Financial terms and conditions

  • Structured as an all-stock merger; Huntsman shareholders receive 0.5476 Olin shares per Huntsman share.

  • Olin shareholders will own ~54.5%, Huntsman shareholders ~45.5% of the combined company.

  • Combined company to be named OlinHuntsman Corporation, headquartered in The Woodlands, Texas.

  • Pro forma 2025 revenue estimated at $12.5 billion, adjusted EBITDA at $1.3 billion including synergies.

  • Exchange ratio based on 30-day volume-weighted average prices as of June 12, 2026, delivering a premium to Huntsman shareholders.

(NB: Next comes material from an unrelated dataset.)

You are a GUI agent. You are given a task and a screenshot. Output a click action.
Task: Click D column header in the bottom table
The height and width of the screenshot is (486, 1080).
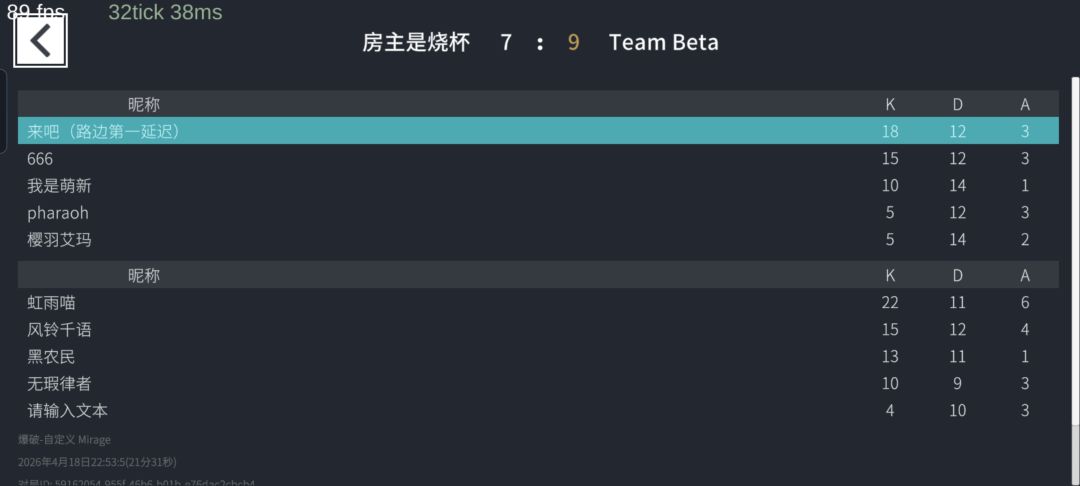pos(957,275)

Synergies and expected cost savings

  • Over $400 million in identified and actionable cost synergies and integration benefits, with $300 million expected within 24 months and all by year three.

  • Additional $100 million in raw material integration benefits anticipated starting in 2031 as contracts expire.

  • $125 million in cash tax benefits from accelerated use of tax NOLs.

  • Synergies from purchasing, raw material integration, operations, and SG&A efficiencies, including $75 million in purchasing synergies.

  • Estimated $150–$200 million in cash costs to achieve synergies.